3). I have just answered 3) with 2).

So - back to EDC Guru's comment.  There is a place for rapid start EDC where the vendor or CRO acts just as they did for an old Paper study, and takes on the bulk of the work to make an effective deployment.  Some benefits will be realized, but certainly not all. I don't think the term 'Start Up' should be defined as study start up.  It should implementation program start-up.  A study will appear, down the road, but, not in the same sentence.

Open Source eClinical - Myths & Facts

I came across a blog / article posted by here that provides a Q&A with Ben Baumann of Akaza Research.  On reading the article, I feel obliged to respond to some of the comments made. 

First of all, I believe that Open Source based systems do provide a valid alternative to closed source products.  I have both developed, and used Open Source systems in the past. Both Open and Closed Source based systems are designed to create a financial return for the companies that develop and support them.  With the Open Source model, the revenue comes from support and consulting with the reduced cost of development shared across a number of organizations.   With Commercial software, revenue comes from licenses, support and consulting.  The cost of the development is higher, but, this cost is typically covered by the corresponding license revenue.

Back to the article. There are a few points that jump out at me as arguments for OpenClinica;

In addition to a full set of EDC and CDM features one might expect in such a system, OpenClinica has  built-in features that give users the ability to set-up their own studies.

Any EDC or CDM system worth their salt will provide functions that give users the ability to setup their own studies.  Good systems will also ensure that an absolute and clear separation is maintained between the configuration of the study and the tool itself. If the tool has to be modified in any way, then you have a validation nightmare each time you run a study.

In short, an organization can make a rapid and highly informed decision whether or not to use OpenClinica without having to go through lengthy vendor-biased demonstrations and negotiations, and rely on a vendor in order to get their studies configured appropriately.

Well... instead of going through a demonstration that presents the features of the product, the user really needs to start digging into the source code to gain a good understanding of what goes on. So, as a user you need to have a good understanding of fairly complex 3rd generation language programming.   To fully understand how a tool works takes some time. For large EDC or CDM systems I would put that estimate, for an experienced programmer, weeks if not months of detailed analysis. 
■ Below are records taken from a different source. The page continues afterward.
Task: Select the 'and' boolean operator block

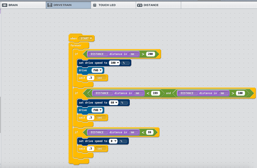Action: pyautogui.click(x=168, y=93)
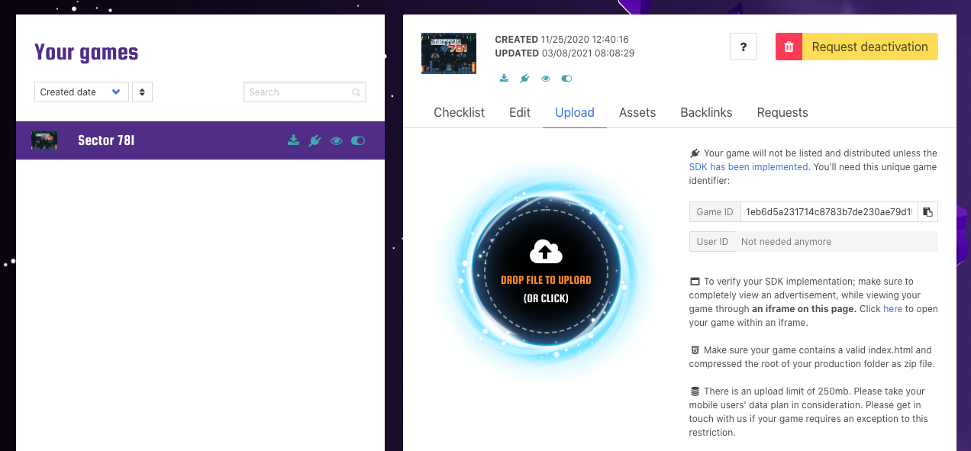The height and width of the screenshot is (451, 971).
Task: Open the Assets tab
Action: click(637, 112)
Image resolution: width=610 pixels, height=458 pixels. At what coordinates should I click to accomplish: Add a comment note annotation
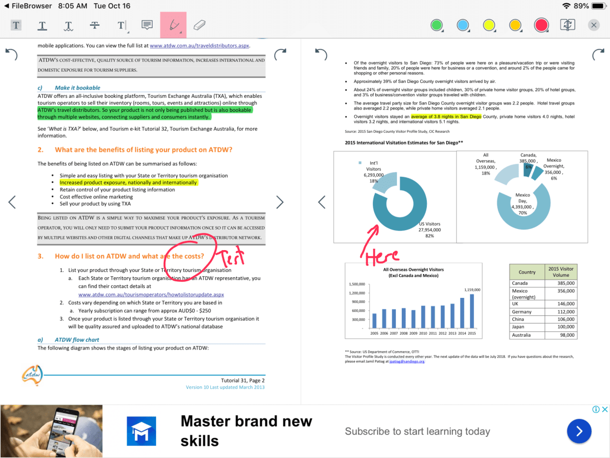[x=147, y=25]
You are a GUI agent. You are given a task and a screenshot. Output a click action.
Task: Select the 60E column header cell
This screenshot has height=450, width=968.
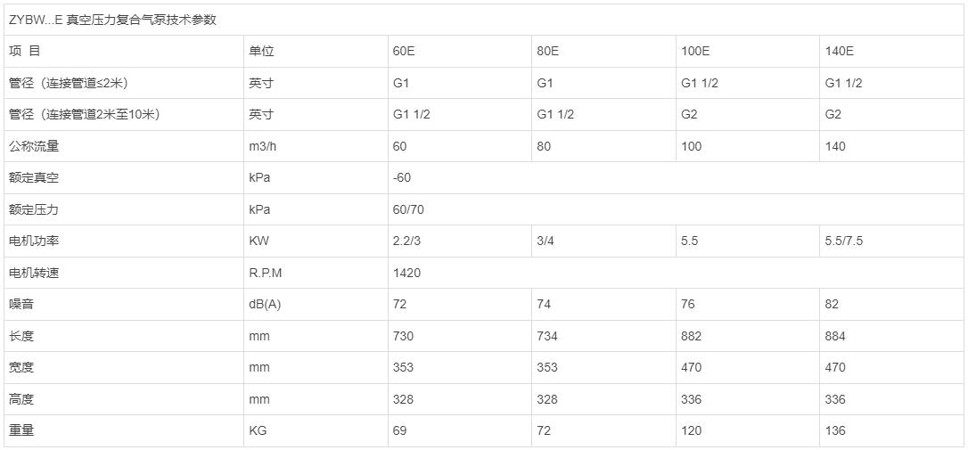[x=404, y=51]
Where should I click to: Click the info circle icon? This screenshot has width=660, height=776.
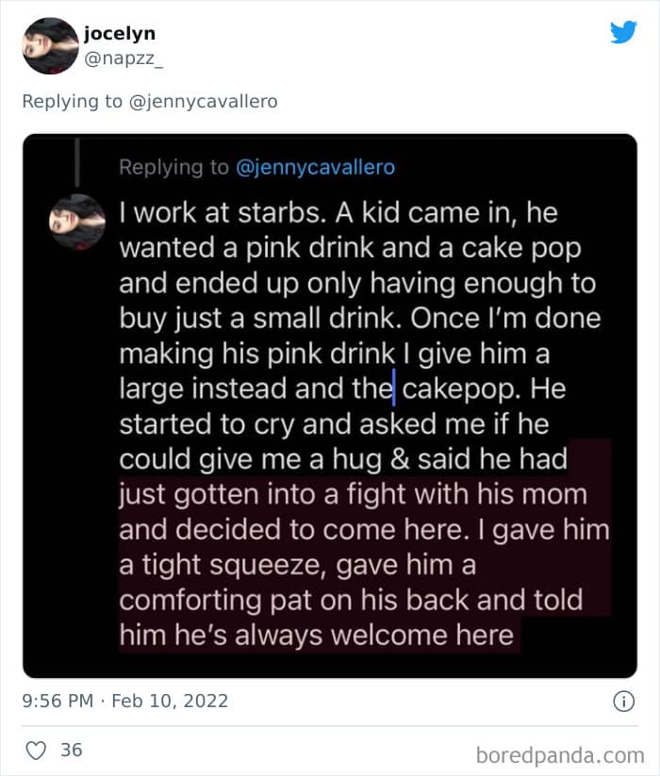coord(623,702)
Enhanced validation. Validation can be much more thorough with open source software. Buying proprietary software is like buying a car with the  hood welded shut-you don’t know what’s really know going on behind the scenes. Open source provides the highest level of transparency making it possible to truly validate a system from end-to-end.
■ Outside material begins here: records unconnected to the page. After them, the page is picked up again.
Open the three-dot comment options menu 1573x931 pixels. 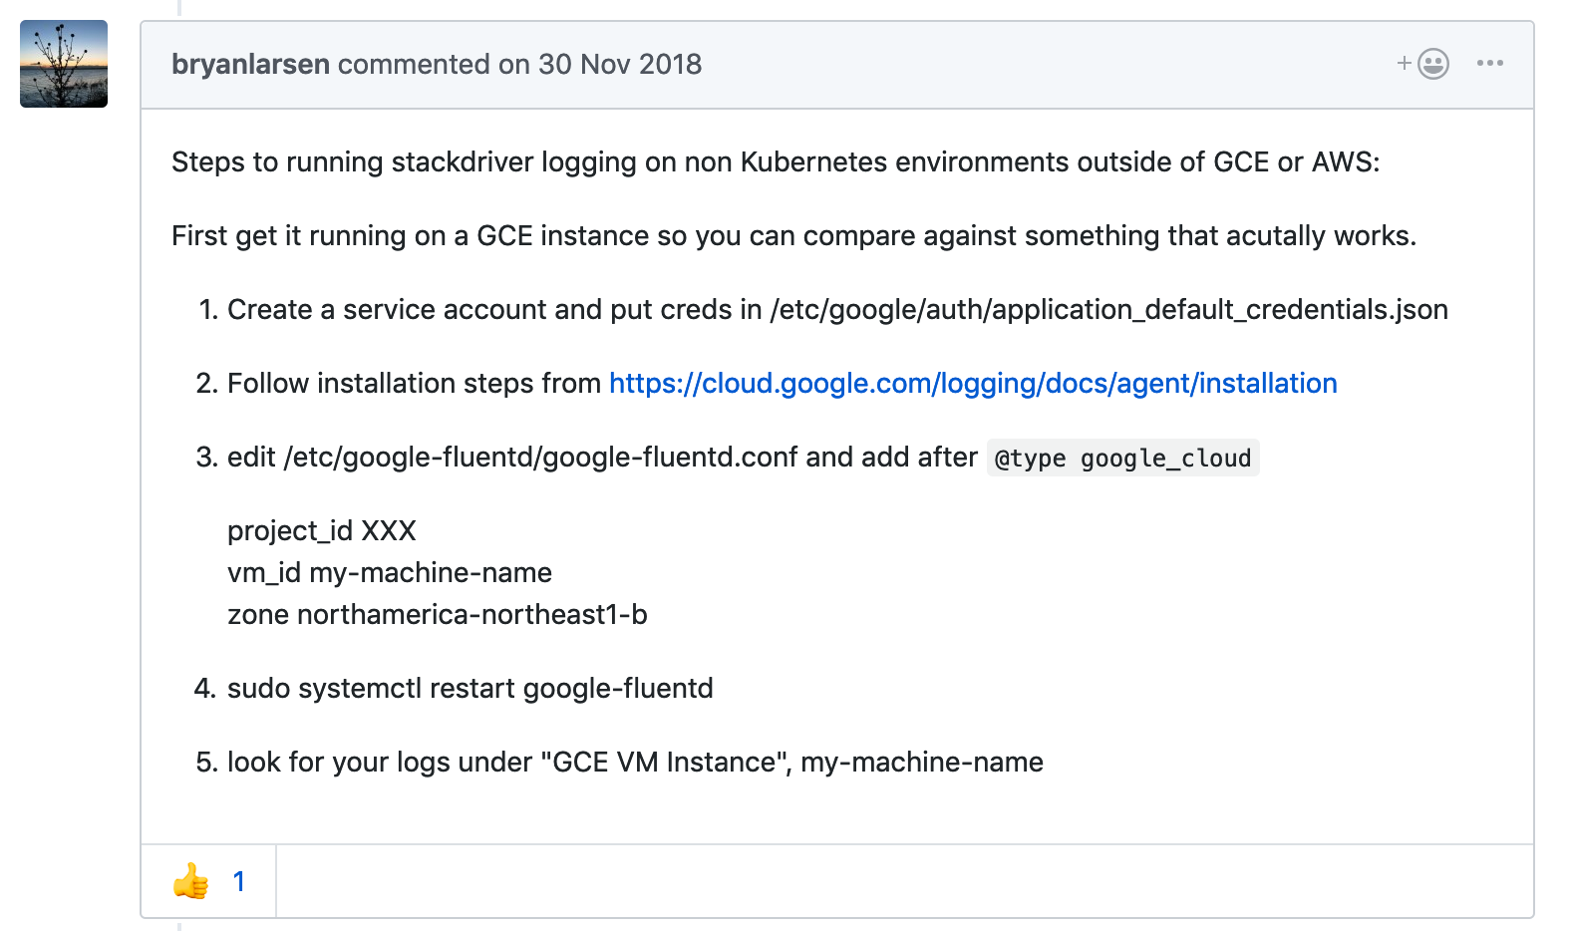pos(1489,64)
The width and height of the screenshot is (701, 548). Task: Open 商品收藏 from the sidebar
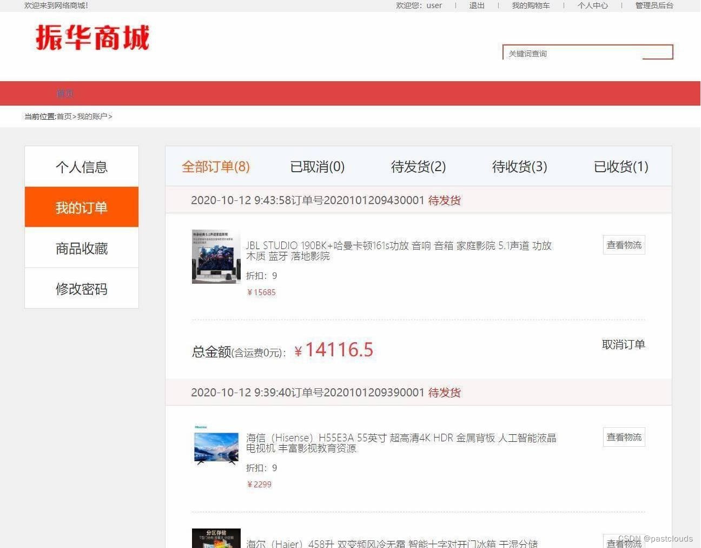(81, 247)
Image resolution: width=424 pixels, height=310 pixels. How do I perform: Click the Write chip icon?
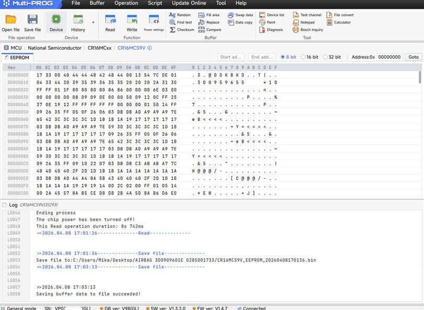click(132, 20)
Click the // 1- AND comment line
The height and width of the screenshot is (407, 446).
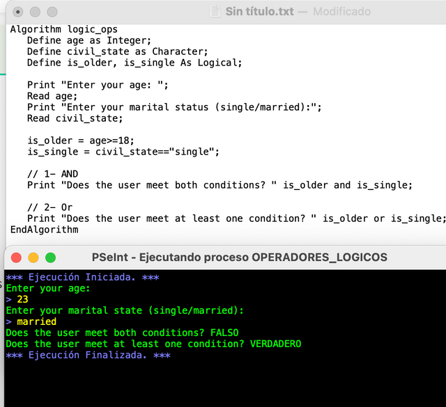coord(52,174)
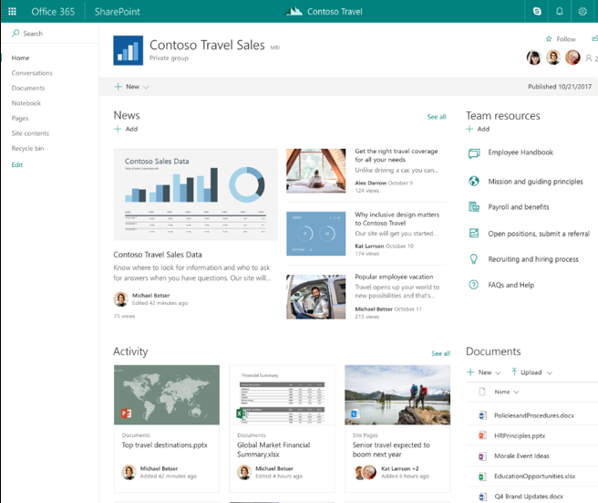Viewport: 598px width, 503px height.
Task: Click Edit in the left navigation
Action: (17, 165)
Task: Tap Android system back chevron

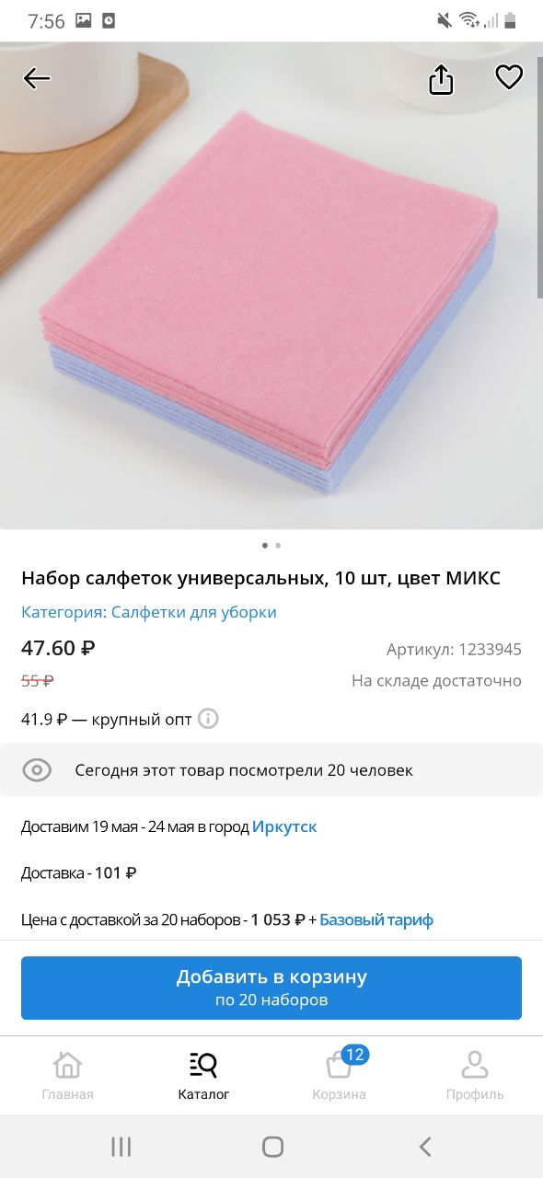Action: click(424, 1146)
"Oh! so I need to validate the system myself?" Validation is complicated and expensive.  All systems in the eClinical world require that the development runs within a structured process. You generally need to maintain a trace-ability matrix that takes the software through a lifecycle from specification through to coding and on to completed and recorded testing.   As with InHouse systems, maintaining this will can be challenging

Typical eClinical systems split the code product, that is developed and validated, from the configuration of the product. That part is typically just 'tested'.  In the situation, you don't need to re-validate the software product following a configuration of the product for a particular deployment (i.e. Study).  The validation of a full EDC product might take 200 man days. The testing of a configuration might only take 10 days.   If you mix the configuration with changes to the core software product, you need to be very careful that you don't compromise the core product validation.

As I said at the start, open source solutions have a place in the eClinical business area.  They can be the right solution in certain circumstances, but, they are not always suitable.